Gordon MacKenzie is sort or a personal hero of mine. Though he has now passed away, I still turn to his book In Orbit Around the Giant Hairball for inspiration. In his book he relates a famous and oft repeated story about a trip to visit an elementary school.
As he meet with each grade level, he related to them that he is an artist. He would look around the room and notice all the student work and then wonder aloud who had created all the wonderful artwork.
He would then ask, “How many artists are there in the room.” “Please raise your hands.”
The responses were very telling. In kindergarten and first grade class rooms, every student threw their hand up in the air. In second grade classrooms, about three-fourths raised their hands in response. In third grade, only a few students help up their hands, some very timidly.

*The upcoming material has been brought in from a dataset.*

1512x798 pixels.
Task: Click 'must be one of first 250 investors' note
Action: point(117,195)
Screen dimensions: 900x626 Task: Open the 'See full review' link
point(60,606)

So it went, each grade a little worse than the one before it until he finally reached sixth grade. In response to Gordon’s question, most students looked around to see if anyone would admit to being an artist, as if such an admission was a violation of group norms.
In the span of Kindergarten to sixth grade, students had un-learned their naturally tendency to be an “artist.” Why?

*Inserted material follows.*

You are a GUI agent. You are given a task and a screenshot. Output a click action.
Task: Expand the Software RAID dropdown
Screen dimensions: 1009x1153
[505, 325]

Sir Ken Robinson has been the rage lately on the web. He gave a talk at the T.E.D conference several years ago about how schools systematically kill student creativity. I posted a clip of his talk several months back. You can find it here (Is Creativity As Important As Literacy). I am hoping to finally get to his book one of these days.
But there are so many people who seem to get it. I was very interested in what Doreen Lorenzo had to say at frogblog in his post Innovation Needs to be Nurtured Early.
He says…
“I believe that the emphasis on this frantic search for innovation is a result of our inability to foster this concept starting at the elementary school level. Shouldn’t we all be innovators? Part of what makes us human is our ability to think and reason. With that in mind, innovation should be part of our fiber. Why can’t children maintain their creative innovation past the 2nd grade? At some point the concept of innovation is ripped out of their souls. They are told to follow the rules, prepare for the standardized tests and think about getting a good job that pays well.”

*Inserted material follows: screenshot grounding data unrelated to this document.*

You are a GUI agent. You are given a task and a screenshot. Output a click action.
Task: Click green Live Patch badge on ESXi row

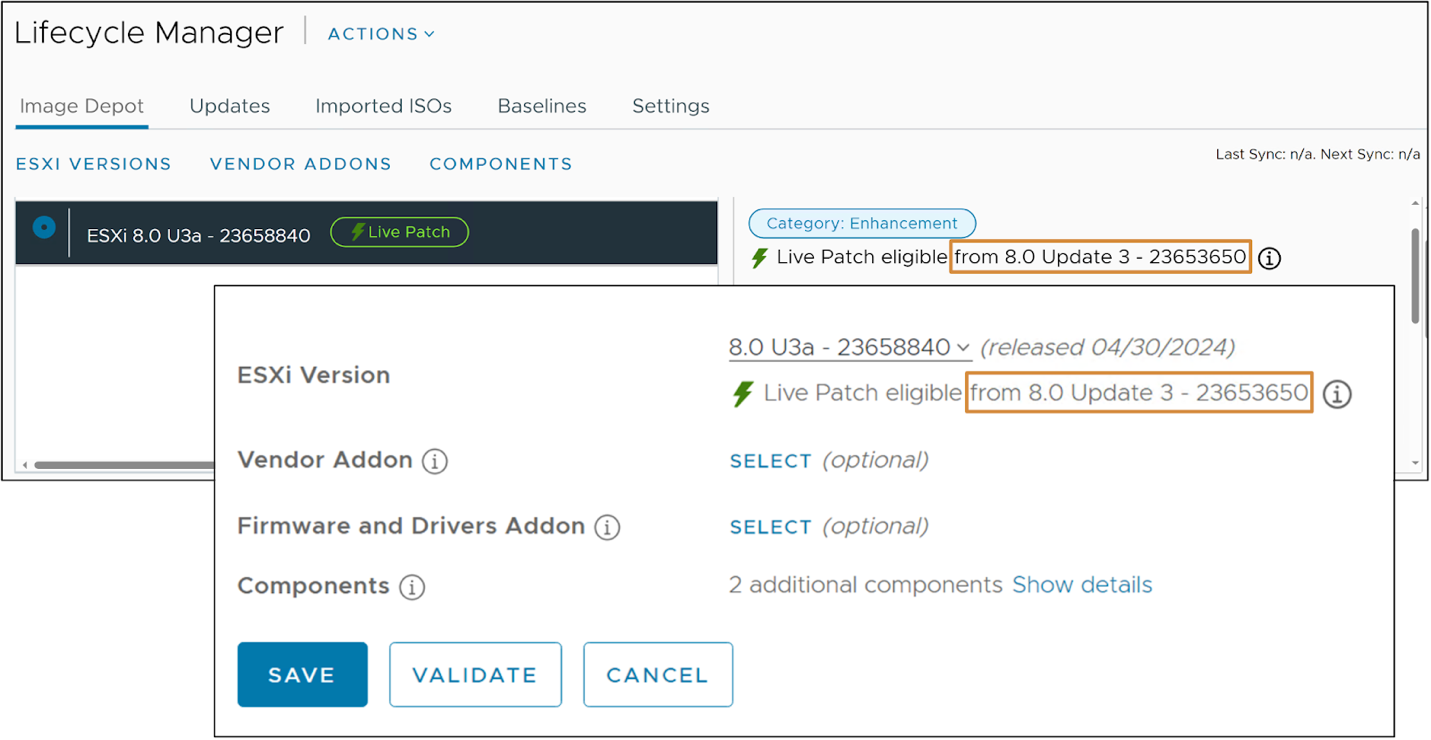[400, 232]
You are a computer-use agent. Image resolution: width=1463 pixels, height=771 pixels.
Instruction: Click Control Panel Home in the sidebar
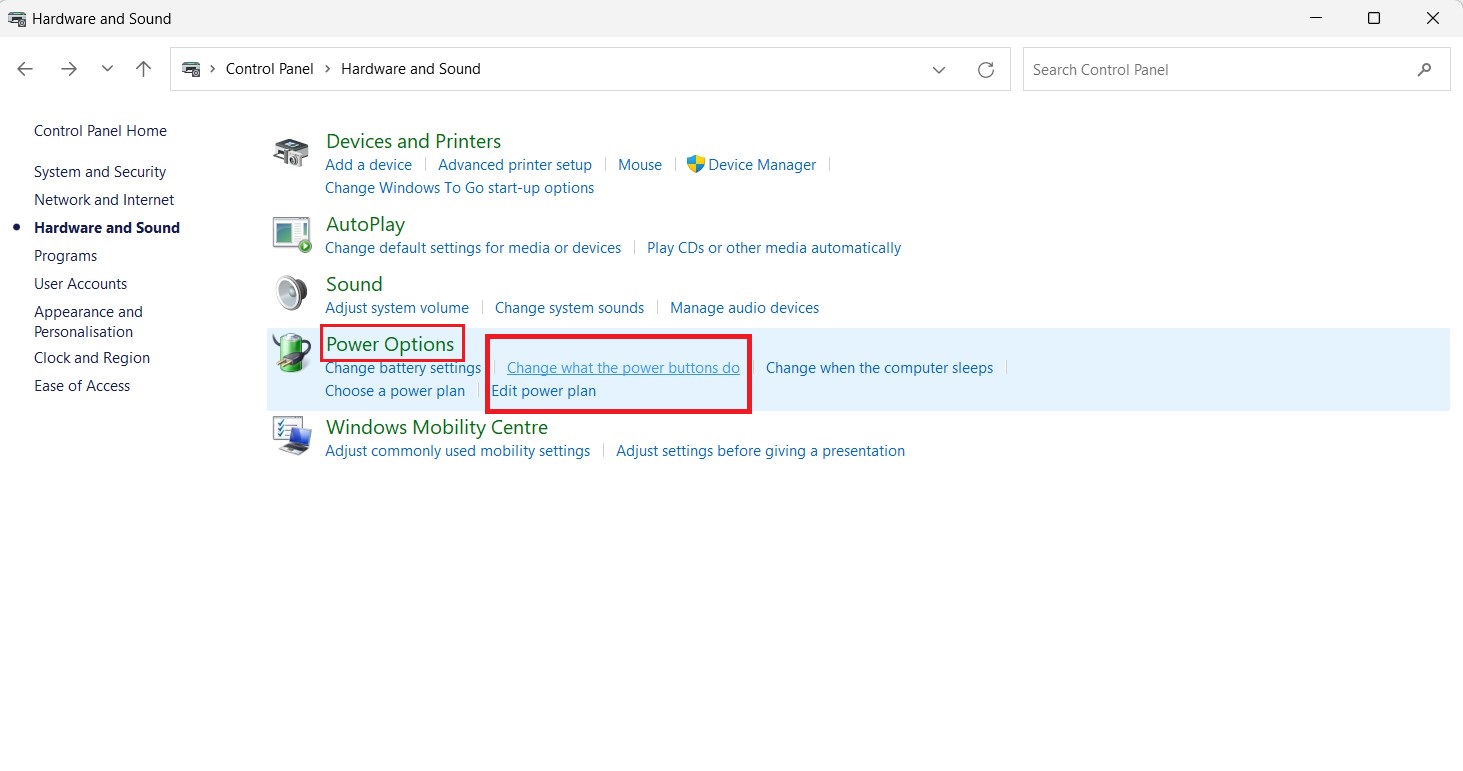(100, 130)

In an age where standardized tests are the measuring stick by which schools and students are measured, we are creating an environment where we can’t afford to spend the time necessary to allow children to be as creative as they can be. We focus on getting the one right answer for each question because this is what the system has forced us into. Politicians do not brag about the quality of educational programming, or how school X has made growth over time. Newspapers can’t print growth over or quality teaching. They can print a test score. The can print it next to the scores of other schools. It is very neat and orderly. Who is good and who is bad is a matter of running your finger up and down a column of scores.
Doreen goes on to say…
“Finding great creative talent continues to be the biggest issue in our world where in reality it should be the easy part. However, since schools begin to dismiss the notion of creativity once a child leaves kindergarten, the pool of applicants gets very small by the time they actually enter the workforce. How can we shift the focus to allow kids to explore, think bigger, reward their drive and ambition as not just an anomaly but a must-have in today’s world? Instead, creative kids are often labeled ‘creative,’ which means ‘different.’ And different is too often not a good word for a child.”
Education is beginning to have the conversation, but with much in education, the wheels turn very slow. Doreen’s voice is another to add to the growing call for change. I for one believe in Tom Peters call for NO INCREMENTALISM. But that is the prerogative of the idealist. I hate to wait.